The interest in these song collections came not only from inquisitive travellers looking for exotic experiences, but also from people interested in defining the cultural origins of their own nation. Cultural identity came to be defined by sounds and music as much as it did by clothing and eating.40 John Lettice, in Letters on a Tour through Various Parts of Scotland (1792), criticized the attitude of Englishmen touring Scotland, writing, ‘We are all Britons from the land’s end to the Orkneys … ; and God forbid that names or sounds, affectation, illiberality or prejudice should prevent the natives of Kirkwall and Penzance from regarding each other, as Britons and fellow citizens.’41 Names and sounds influenced the creation of a shared national identity, and recognizing a diversity of sounds – for here Lettice is primarily referring to language and accents – across the nation was necessary in inventing a shared British identity.42

A very famous example of sounds witnessing cultural identity is represented by William Hogarth’s The Enraged Musician (1741), in which he depicts the soundscape of London’s streets (see Figure 1.1). As Sean Shesgreen has observed, in designing this print Hogarth wanted to set his figures in a well-denoted, realistic London scene.43 So well did Hogarth capture the noise that Henry Fielding joked that this print ‘is enough to make a man deaf to look at’.44 In a solid house made of bricks, protected by a fence, we find the representative (significantly a male) of the art-music tradition: a trained musician playing the violin and reading his sheet music. The open window exposes the violinist to the sounds coming from the world outside. Stuck to the wall of the musician’s house we find a hint to another element of London’s official music life: ballad operas, a more socially inclusive form of opera than the Italian one. Ballad operas seem to feature here as a form of music in-between. They don’t belong to the interior of the house inhabited by the musician, but they still stick to its wall and find themselves behind the fence. The other figures of the picture are not protected by fences or walls. Among the purveyors of vocal mayhem we find two towering female figures: a street monger and a ballad hawker, the latter singing the ballad ‘The Lady’s Fall’ with a baby in her arms.45 Ballad singers were common in London’s streets. As Georg Lichtenberg noted in 1770, they ‘form[ed] circles at every corner’.46 Paula McDowell has stressed the importance of oral public discourse to popular political culture in London. In particular she has highlighted how forms of ‘oral advertising’ were ‘for the illiterate majority in England … the most regular source of news. While printed texts could be confiscated and censored, oral political culture was almost impossible to control.’47

Ballad singing was a typical female activity, with participants ranging from the London street ballad hawkers to field labourers and middle-class and aristocratic ladies.48 All those women sang in different places, for different occasions and using different repertoires, but the soundscapes they contributed to were increasingly associated with the cultural shape of a unified Britain. Travel literature of the time demonstrated the pervasiveness of song culture across the kingdom. The travelogues of Johnson and Boswell – A Journey to the Western Islands of Scotland (1775) and The Journal of a Tour to the Hebrides (1785), respectively – devote considerable attention to encounters with ballad singers of Erse songs.49 The attention given to these local soundscapes by such elite writers demonstrates the pervasiveness of debates about primitive music and the universal characteristics of language. This trend was so overwhelmingly popular that the ballad traditions of small, remote places that had gone largely unremarked upon throughout history now entered the pages of best-selling travelogues.

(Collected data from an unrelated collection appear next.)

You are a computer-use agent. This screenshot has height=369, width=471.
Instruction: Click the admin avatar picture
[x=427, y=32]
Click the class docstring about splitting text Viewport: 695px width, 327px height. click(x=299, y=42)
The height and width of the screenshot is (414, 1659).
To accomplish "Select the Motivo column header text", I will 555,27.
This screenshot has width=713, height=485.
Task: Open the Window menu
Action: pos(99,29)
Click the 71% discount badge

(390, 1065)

In the polite pages of the Spectator, ballads were defined as emblems of ‘Perfection of Simplicity of Thought’ and as ‘Paintings of Nature’.50 They were ‘not just sung from memory in the convivial setting of cottage fireside, but were also sold in the mean streets as the cheap goods of destitute beggars’,51 being a literary genre enjoyed, performed, and consumed by every social stratum. But if Addison at the beginning of the century still felt the need to justify a literary discussion of ‘Chavy Chase’ in the Spectator by making parallels with the Aeneid and classical poetry, subsequent writers discussed ballads without feeling the need to bother the Ancients’ authority: the fact that ballads were ‘the favorites of Nature’s Judges – The Common People’52 was sufficient ground to publish new collections. Collections, Steve Newman has argued, offered ‘a way to take advantage of the ballad’s circulation as a cheap commodity while framing it so that it remains tied to a common nationality. Constituting the ballad this way, authors begin to stage moments in which an elite mind is called through an encounter with popular song to know itself and its place in the nation.’53 Of course, this process did not leave the ballad genre unharmed: ‘elite minds’ selected and purged the material that was destined to represent (supposedly ancient) marks of Britishness and proceeded towards the ‘civilizing’ of ballads.54

Tunes have long been part of this history, and Matthew Gelbart identifies Allan Ramsay as ‘one of the first to understand the potential of literary and musical material, and especially material shared at least partly by the lower classes, for rallying people around a common identity’.55 Leith Davis maintains that whereas early publications of Scottish music focused on the creation of a ‘homogeneous sense of British culture with London as the cosmopolitan centre to the rustic (and disembodied) Celtic peripheries’, later collections had a different political agenda, giving Scotland a powerful cultural role in the newly unified nation.56 Once the Jacobite rebellions were mere memory and British unity was no longer under internal threat, underlining the nativeness and distinctiveness of Scottish music via its song culture enabled the periphery of the nation to gain prominence in the larger, multi-focal world of Britain.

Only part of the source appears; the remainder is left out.